Antaeotricha filiferella

Scientific classification
- Kingdom: Animalia
- Phylum: Arthropoda
- Class: Insecta
- Order: Lepidoptera
- Family: Depressariidae
- Genus: Antaeotricha
- Species: A. filiferella
- Binomial name: Antaeotricha filiferella (Walker, 1864)
- Synonyms: Cryptolechia filiferella Walker, 1864; Gelechia niviliturella Walker, 1864; Stenoma menestella Walsingham, 1913;

= Antaeotricha filiferella =

- Authority: (Walker, 1864)
- Synonyms: Cryptolechia filiferella Walker, 1864, Gelechia niviliturella Walker, 1864, Stenoma menestella Walsingham, 1913

Species of moth

Antaeotricha filiferella is a moth in the family Depressariidae. It was described by Francis Walker in 1864. It is found in Amazonas in Brazil and in Panama.

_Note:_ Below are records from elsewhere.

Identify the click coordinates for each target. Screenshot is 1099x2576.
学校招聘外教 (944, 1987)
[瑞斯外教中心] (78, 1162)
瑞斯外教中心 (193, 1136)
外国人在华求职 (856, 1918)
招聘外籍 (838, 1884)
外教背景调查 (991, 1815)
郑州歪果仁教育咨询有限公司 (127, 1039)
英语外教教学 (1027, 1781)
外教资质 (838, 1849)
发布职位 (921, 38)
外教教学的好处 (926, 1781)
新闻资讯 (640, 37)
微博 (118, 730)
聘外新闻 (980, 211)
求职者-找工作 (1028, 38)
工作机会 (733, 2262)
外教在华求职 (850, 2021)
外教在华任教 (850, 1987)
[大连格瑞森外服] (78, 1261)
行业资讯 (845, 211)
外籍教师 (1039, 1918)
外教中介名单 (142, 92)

The wingspan is about 13 mm. The forewings are dark slaty grey, with a white transverse streak, from a little beyond the middle of the costa, running obliquely outward with a slight curve to the outer third of the dorsum. On the extreme costa the white scales are diffused inward and outward for a short distance, and the streak is a little dilated above the dorsum. There is also a small white spot at the apex running through the cilia. The hindwings and cilia are dark brown, whitened along the costa toward the base.